*Action item:*
Set down, word for word, the stretch of lines from the one containing "Tubes (951, 1927)" to the end of the records below.

(Data supplied Opens)

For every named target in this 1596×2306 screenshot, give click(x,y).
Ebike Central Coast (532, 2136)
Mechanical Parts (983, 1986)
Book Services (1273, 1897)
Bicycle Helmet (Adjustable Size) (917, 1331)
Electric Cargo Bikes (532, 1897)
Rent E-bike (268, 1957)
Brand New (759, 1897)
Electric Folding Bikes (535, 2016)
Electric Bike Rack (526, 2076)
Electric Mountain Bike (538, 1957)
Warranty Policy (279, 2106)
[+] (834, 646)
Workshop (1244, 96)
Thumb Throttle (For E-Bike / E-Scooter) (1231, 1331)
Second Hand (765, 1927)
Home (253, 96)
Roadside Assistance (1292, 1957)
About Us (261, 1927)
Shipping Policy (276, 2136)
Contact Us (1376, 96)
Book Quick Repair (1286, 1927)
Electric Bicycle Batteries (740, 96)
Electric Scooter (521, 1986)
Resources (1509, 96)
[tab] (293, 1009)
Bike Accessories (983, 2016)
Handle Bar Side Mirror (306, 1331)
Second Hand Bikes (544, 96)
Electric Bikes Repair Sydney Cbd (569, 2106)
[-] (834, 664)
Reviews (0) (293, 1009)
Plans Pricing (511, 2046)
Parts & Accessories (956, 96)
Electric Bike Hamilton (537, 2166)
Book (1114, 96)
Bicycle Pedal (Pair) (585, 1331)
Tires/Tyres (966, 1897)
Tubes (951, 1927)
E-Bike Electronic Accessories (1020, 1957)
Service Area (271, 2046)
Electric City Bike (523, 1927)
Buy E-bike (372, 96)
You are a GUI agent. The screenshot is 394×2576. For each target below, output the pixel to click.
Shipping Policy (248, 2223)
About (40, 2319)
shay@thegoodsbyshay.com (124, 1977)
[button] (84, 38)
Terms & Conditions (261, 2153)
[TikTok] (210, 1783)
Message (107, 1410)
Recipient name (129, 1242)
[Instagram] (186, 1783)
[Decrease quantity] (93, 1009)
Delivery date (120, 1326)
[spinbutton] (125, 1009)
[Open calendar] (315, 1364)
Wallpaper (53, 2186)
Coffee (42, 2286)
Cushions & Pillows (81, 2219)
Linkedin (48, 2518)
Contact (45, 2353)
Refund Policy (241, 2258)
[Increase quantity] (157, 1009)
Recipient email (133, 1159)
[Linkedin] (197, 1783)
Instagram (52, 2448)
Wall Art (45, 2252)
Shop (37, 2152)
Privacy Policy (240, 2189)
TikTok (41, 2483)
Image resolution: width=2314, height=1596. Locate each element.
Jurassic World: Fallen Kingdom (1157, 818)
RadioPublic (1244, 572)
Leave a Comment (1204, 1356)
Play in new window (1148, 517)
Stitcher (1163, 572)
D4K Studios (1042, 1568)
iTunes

(Data supplied Closes)

*Exercise answer:*
Tubes (951, 1927)
E-Bike Electronic Accessories (1020, 1957)
Service Area (271, 2046)
Electric City Bike (523, 1927)
Buy E-bike (372, 96)
You are a GUI agent. The screenshot is 394×2576. For each target below, output the pixel to click.
Shipping Policy (248, 2223)
About (40, 2319)
shay@thegoodsbyshay.com (124, 1977)
[button] (84, 38)
Terms & Conditions (261, 2153)
[TikTok] (210, 1783)
Message (107, 1410)
Recipient name (129, 1242)
[Instagram] (186, 1783)
[Decrease quantity] (93, 1009)
Delivery date (120, 1326)
[spinbutton] (125, 1009)
[Open calendar] (315, 1364)
Wallpaper (53, 2186)
Coffee (42, 2286)
Cushions & Pillows (81, 2219)
Linkedin (48, 2518)
Contact (45, 2353)
Refund Policy (241, 2258)
[Increase quantity] (157, 1009)
Recipient email (133, 1159)
[Linkedin] (197, 1783)
Instagram (52, 2448)
Wall Art (45, 2252)
Shop (37, 2152)
Privacy Policy (240, 2189)
TikTok (41, 2483)
Image resolution: width=2314, height=1596. Locate each element.
Jurassic World: Fallen Kingdom (1157, 818)
RadioPublic (1244, 572)
Leave a Comment (1204, 1356)
Play in new window (1148, 517)
Stitcher (1163, 572)
D4K Studios (1042, 1568)
iTunes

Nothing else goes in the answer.